Not in her life just then but still in her blood. Rausch’s great-grandparents on both sides were musicians, she says, and she eventually felt her craft calling again. In 2011, four years after walking away from her guitar, Rausch quit the day job.

“I realized I couldn’t not do music,” she says. “I finally just took the leap, and I went through the Artist INC program [at cultural-advocacy nonprofit ArtsKC], and that really turned my music career around. It gave me the skills to treat this like a business, which I was hesitant to do for so long because I felt like the words ‘business’ and ‘music’ were opposites.”

But understanding how to weave together those parts of her career, Rausch says, has solidified her belief that her path in life is paved with songs. And this time around, she’s prepared.

“I feel really good and really excited about things,” she says. “I’ve signed a deal with [local roots label] MudStomp Records, so for the first time, I really feel like there’s a lot of support in putting an album out. I feel like I have a team now. And, also, my kids are older — I’ve got a junior and a senior in high school right now, and my daughter will graduate in May. The way I’m coping with that — because it’s kind of difficult for me to think about — is that it also opens up doors as far as being able to travel and get on the road.”

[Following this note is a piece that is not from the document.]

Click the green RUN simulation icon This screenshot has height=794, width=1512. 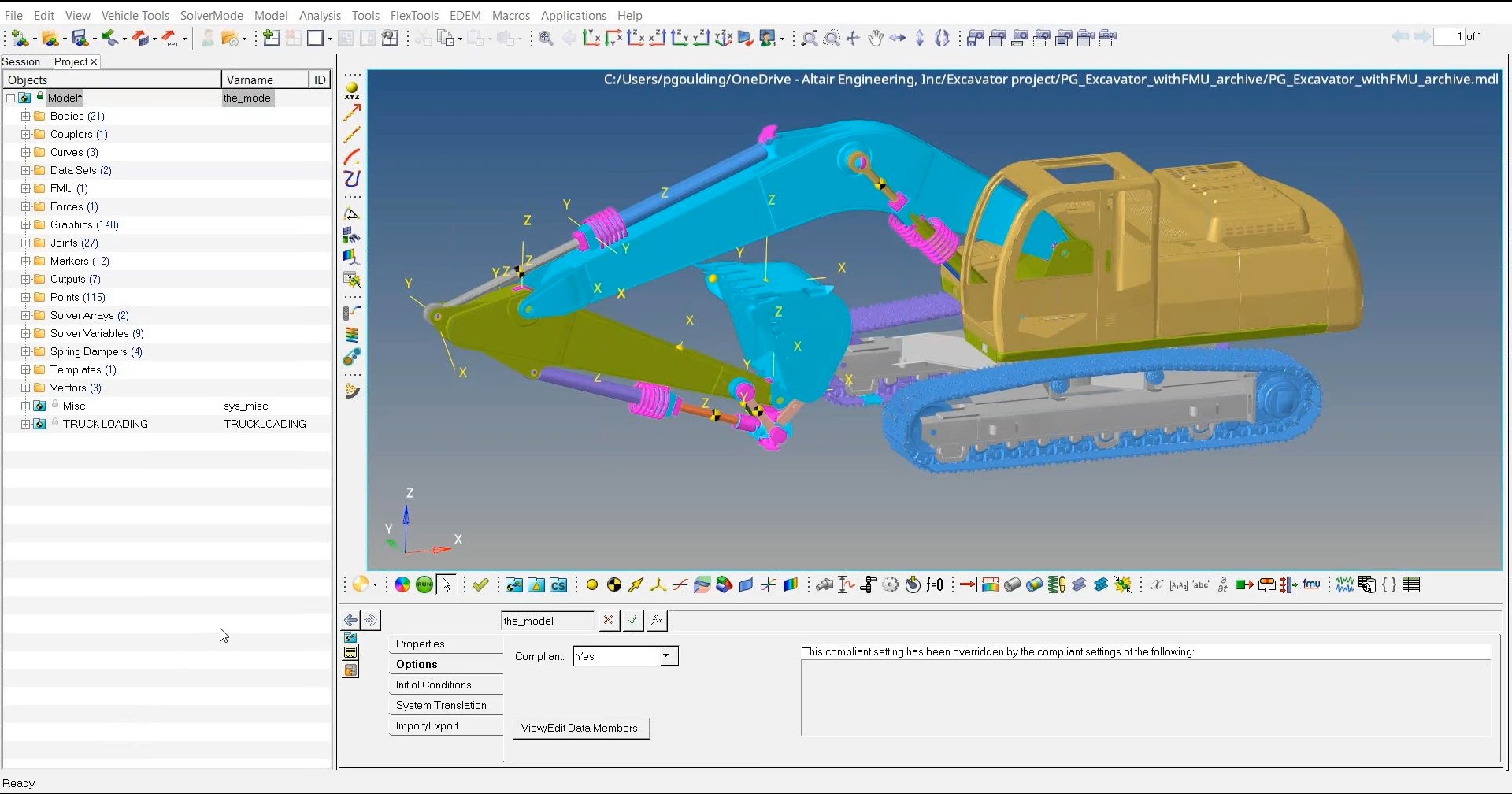[x=424, y=584]
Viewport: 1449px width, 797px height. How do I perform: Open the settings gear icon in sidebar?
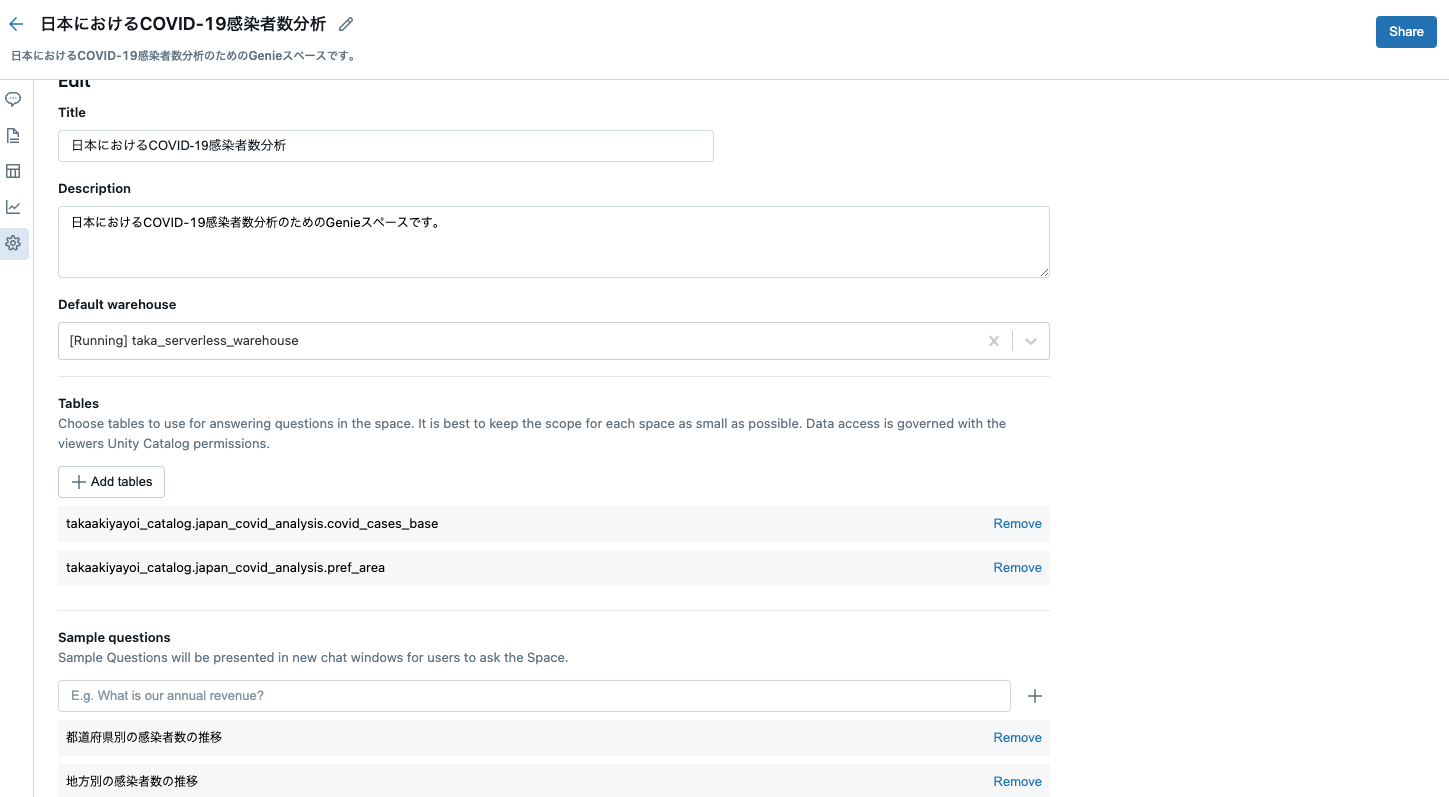13,243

Guitar in Hand didn’t happen overnight. The recording process began in March, she says, around the same time that she began co-hosting the Sunday-morning radio program River Trade Radio on KKFI 90.1 with fellow roots artist Mikal Shapiro (who is also on Guitar), and there were plenty of bumps in the road.

“This album took a lot longer to get made than was originally planned,” Rausch says. “There were a lot of delays, and with each delay, I just had to remind myself to take a breath and trust that everything that needs to happen is going to happen in its own time.”

Her patience paid off. One of the rescheduled studio sessions happened to coincide with a visit from Chad Graves — of the Springfield, Missouri, bluegrass band the HillBenders — whom Rausch regards as “one of the 10 best dobro players in the nation.” He added his name to the long list of accomplished folk musicians whom Rausch called on for Guitar in Hand, joining fiddler Betse Ellis, bassist Chris DeVictor and guitarist Chad Brothers. Those artists and a handful of others appear with Rausch at Knuckleheads Saloon Friday for her album-release show.

With that kind of backing (and the songs themselves), Guitar in Hand puts Rausch at the front of the local folk scene. The arrangements are both elaborate and elemental; if the swooning fiddle and dobro on “Sweet Missouri” don’t inspire some love for your home state, nothing will. And Rausch’s voice settles easily around spirited bluegrass (“Moonshiner’s Dream”) and twangy country (“My Piney Wood Home”), showing the influence of both Alison Krauss and Emmylou Harris as well as a new maturity. Hers is a voice you trust to tell the truth, a voice you can hear singing lullabies, a shield that protects against the darkness.

It’s a long way from working retail to an album like Guitar in Hand. Rausch knows that.

“One of my biggest driving factors is to be an example for my kids,” Rausch says. “I don’t want them to end up working some crap job just because they think they’re stuck in that place. I want them to see, in action, that you can do what you want in life and you can follow your dreams, as long as you’re smart about it, and as long as you surround yourself with good people and you work hard. That’s my biggest motivator right now.”